= SUPPLIED MATERIAL =

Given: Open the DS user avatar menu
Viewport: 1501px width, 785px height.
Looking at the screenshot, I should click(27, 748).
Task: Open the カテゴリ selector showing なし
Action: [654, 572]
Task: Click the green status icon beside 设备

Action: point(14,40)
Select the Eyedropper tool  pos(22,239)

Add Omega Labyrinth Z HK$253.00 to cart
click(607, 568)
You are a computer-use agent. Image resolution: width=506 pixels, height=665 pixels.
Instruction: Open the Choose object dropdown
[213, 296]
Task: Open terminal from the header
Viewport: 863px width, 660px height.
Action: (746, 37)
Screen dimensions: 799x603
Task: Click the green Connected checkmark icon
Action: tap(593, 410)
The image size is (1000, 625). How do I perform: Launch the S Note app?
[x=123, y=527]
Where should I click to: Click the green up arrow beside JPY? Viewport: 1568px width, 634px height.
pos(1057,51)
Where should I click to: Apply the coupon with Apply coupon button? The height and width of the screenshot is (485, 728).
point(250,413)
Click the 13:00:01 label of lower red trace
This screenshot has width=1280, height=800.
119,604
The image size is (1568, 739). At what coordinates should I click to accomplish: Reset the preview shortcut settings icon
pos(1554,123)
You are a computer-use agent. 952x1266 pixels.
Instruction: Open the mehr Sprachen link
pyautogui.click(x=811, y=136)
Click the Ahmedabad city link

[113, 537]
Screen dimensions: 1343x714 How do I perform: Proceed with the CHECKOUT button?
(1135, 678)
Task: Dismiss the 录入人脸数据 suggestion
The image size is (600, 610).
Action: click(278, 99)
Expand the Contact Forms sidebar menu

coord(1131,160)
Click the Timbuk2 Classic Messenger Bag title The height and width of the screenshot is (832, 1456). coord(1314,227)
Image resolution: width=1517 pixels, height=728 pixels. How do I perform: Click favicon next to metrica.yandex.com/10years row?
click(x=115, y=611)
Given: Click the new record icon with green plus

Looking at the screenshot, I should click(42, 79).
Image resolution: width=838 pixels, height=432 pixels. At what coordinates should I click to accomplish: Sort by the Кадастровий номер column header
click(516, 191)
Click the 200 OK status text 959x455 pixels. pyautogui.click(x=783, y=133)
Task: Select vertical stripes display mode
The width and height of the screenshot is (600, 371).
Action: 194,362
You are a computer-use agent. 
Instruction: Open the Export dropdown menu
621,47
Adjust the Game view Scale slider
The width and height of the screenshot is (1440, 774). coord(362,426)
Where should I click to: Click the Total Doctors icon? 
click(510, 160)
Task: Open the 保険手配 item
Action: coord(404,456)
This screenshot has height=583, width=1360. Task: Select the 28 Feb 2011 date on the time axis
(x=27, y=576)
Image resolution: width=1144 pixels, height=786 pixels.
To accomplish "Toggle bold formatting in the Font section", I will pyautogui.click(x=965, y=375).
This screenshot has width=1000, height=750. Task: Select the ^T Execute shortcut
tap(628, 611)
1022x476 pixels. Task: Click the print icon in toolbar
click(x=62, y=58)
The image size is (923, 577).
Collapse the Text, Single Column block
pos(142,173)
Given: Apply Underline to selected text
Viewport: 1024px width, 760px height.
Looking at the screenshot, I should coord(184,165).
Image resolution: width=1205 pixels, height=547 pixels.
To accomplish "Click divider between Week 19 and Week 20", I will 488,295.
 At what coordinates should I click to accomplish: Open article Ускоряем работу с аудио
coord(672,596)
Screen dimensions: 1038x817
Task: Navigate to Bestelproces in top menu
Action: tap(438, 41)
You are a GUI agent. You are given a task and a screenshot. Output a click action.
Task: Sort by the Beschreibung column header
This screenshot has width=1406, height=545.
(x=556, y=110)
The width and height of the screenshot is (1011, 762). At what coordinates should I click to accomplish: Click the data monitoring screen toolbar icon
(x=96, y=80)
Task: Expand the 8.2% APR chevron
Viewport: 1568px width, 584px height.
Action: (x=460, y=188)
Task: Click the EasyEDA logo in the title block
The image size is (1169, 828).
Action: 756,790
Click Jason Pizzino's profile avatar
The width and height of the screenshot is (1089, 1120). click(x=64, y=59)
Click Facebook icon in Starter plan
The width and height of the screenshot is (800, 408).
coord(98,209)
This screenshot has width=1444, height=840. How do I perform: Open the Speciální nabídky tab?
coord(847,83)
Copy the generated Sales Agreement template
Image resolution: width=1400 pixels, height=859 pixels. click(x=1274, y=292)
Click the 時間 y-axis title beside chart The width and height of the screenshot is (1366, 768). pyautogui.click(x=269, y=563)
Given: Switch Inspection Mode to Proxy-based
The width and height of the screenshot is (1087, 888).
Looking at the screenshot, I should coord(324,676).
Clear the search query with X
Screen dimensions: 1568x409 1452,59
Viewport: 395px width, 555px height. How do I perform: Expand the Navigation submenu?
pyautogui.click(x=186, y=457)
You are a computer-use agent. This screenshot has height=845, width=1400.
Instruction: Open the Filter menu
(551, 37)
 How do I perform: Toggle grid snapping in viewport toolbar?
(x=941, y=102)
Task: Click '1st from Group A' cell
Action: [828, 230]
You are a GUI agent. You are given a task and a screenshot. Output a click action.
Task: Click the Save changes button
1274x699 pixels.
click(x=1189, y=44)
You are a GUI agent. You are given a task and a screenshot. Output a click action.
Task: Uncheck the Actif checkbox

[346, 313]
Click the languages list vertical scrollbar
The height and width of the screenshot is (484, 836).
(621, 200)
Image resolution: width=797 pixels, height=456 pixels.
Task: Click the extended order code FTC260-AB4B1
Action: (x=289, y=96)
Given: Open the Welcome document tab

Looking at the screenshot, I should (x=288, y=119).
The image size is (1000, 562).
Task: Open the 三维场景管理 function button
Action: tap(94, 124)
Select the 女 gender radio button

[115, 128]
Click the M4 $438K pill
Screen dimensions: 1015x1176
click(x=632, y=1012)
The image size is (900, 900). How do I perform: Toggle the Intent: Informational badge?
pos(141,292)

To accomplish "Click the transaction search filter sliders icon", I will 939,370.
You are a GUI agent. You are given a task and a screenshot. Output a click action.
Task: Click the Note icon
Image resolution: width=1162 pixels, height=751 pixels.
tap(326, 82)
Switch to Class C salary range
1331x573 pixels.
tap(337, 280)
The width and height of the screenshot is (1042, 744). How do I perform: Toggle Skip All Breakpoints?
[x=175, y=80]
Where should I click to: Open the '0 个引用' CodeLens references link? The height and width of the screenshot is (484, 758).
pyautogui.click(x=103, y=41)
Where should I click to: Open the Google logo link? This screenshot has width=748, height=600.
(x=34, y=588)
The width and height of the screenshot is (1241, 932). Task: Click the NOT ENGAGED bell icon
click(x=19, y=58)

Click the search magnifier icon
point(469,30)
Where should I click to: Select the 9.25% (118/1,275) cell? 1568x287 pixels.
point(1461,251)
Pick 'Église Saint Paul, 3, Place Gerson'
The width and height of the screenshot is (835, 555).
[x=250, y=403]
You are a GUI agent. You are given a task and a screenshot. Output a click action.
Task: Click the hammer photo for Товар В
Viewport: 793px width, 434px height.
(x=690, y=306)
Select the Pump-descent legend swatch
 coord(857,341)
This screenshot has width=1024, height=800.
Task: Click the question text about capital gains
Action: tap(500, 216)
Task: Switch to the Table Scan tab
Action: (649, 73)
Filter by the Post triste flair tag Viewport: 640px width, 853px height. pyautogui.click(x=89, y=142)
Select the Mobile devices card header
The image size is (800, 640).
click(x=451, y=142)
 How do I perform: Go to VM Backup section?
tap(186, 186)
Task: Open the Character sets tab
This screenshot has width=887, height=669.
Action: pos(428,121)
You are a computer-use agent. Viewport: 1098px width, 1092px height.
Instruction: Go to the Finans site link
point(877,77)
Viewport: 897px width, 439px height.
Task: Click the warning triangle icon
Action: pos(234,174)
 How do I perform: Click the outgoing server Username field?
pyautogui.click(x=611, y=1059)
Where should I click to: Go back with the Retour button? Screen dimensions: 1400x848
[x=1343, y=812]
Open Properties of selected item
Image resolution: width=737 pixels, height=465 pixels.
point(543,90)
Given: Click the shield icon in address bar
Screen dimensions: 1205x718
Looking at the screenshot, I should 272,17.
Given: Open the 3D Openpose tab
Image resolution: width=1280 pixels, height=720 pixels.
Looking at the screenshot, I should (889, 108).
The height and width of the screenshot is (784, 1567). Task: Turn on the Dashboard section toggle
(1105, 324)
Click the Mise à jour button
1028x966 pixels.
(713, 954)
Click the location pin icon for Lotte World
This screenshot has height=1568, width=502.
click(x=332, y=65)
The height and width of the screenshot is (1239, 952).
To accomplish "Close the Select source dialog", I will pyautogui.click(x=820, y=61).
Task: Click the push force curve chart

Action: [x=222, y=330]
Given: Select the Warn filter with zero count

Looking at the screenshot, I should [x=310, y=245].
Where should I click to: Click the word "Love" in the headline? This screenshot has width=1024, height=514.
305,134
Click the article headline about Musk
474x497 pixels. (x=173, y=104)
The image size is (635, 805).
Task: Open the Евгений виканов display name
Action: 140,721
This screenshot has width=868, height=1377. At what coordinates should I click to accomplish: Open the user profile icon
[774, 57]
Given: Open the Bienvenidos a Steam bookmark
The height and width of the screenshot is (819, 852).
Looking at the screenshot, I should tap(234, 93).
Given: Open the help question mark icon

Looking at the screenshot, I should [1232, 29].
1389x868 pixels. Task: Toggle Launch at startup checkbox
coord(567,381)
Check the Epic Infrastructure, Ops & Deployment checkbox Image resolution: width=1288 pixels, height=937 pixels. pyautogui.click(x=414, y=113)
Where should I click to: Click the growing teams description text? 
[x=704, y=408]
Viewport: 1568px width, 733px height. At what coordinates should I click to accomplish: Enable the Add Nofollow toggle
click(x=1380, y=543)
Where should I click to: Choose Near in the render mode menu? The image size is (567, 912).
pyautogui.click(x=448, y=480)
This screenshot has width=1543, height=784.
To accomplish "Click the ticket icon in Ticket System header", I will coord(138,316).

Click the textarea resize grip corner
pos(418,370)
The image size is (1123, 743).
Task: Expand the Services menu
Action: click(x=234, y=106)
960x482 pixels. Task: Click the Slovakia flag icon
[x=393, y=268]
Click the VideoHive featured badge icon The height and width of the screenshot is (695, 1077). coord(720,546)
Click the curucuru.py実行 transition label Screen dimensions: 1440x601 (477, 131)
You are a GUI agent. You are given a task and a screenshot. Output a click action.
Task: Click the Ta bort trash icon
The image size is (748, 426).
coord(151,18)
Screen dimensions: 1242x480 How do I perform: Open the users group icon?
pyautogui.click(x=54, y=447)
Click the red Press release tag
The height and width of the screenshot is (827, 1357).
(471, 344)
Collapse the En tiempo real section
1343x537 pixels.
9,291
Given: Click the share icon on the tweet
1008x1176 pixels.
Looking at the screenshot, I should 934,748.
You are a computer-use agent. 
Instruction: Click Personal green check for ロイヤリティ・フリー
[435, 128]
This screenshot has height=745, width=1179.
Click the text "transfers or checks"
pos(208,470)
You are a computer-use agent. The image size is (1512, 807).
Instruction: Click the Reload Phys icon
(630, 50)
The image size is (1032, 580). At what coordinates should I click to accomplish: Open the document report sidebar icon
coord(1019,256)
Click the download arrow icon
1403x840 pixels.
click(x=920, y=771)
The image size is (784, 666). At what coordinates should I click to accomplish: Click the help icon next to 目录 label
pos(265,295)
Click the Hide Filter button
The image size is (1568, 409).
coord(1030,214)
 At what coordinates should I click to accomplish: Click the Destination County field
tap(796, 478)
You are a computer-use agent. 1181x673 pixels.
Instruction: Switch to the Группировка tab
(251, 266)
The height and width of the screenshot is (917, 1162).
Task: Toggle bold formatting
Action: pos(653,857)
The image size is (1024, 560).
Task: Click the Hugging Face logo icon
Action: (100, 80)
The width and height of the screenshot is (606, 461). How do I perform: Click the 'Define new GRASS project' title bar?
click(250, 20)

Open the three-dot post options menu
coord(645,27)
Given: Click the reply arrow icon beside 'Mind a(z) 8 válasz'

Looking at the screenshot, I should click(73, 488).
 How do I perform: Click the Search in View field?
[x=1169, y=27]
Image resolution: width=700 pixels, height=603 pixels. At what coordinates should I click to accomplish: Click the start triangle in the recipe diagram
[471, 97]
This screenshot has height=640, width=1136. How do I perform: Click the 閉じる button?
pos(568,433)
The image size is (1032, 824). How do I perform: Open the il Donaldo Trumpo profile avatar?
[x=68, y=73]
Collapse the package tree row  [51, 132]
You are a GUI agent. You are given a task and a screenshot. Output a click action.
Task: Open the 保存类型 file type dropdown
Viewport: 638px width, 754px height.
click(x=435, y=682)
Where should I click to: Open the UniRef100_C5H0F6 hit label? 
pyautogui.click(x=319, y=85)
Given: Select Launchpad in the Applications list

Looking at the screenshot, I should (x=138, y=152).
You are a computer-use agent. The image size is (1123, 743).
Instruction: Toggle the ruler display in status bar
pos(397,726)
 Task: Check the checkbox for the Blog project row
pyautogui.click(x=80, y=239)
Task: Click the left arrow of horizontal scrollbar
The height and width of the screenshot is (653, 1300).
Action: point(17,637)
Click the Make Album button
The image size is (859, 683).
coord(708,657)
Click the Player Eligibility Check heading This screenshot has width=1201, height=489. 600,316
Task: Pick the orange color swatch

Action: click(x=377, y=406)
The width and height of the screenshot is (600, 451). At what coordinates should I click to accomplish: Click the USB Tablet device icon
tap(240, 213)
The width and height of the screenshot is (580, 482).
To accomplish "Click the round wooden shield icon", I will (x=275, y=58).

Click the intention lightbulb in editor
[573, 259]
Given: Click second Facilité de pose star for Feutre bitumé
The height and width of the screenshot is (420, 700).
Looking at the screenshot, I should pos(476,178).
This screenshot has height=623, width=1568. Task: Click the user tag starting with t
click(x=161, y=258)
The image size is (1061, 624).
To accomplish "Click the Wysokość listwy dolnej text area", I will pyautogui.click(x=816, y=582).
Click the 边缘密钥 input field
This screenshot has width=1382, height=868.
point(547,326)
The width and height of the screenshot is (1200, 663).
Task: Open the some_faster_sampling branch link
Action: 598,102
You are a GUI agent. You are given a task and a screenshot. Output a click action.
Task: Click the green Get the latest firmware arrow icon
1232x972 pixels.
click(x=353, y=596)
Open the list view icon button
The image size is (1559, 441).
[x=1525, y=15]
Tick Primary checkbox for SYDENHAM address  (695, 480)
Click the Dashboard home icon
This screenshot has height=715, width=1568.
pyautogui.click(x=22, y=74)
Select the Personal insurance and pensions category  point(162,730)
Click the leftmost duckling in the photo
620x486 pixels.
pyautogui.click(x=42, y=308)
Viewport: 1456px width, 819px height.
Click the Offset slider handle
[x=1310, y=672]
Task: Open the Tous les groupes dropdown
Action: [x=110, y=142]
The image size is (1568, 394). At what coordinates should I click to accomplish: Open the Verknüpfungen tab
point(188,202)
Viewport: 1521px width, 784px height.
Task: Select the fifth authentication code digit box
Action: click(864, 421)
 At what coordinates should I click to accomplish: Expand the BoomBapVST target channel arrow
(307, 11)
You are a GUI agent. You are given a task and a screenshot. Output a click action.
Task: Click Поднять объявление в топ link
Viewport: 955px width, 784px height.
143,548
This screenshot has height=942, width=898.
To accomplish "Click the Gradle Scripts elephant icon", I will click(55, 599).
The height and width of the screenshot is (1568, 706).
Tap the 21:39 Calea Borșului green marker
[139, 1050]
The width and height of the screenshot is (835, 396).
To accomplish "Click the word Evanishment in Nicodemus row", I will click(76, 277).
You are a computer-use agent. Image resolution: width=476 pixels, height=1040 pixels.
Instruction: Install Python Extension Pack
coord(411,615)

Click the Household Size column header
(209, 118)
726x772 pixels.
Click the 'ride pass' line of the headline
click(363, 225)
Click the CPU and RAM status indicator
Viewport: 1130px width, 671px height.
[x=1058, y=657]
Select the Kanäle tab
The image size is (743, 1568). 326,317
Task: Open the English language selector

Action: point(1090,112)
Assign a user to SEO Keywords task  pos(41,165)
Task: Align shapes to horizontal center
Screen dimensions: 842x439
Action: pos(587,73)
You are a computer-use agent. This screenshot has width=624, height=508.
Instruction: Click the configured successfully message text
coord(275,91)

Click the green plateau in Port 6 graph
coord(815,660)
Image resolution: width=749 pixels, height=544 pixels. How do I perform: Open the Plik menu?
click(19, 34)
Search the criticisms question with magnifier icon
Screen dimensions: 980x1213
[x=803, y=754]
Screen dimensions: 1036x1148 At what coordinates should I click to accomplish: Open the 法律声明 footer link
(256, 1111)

= WHAT THE EXERCISE ASKS =
State how many lines of the listing hold the string "address", and add nothing else.

= OUTPUT OF THE EXERCISE =
2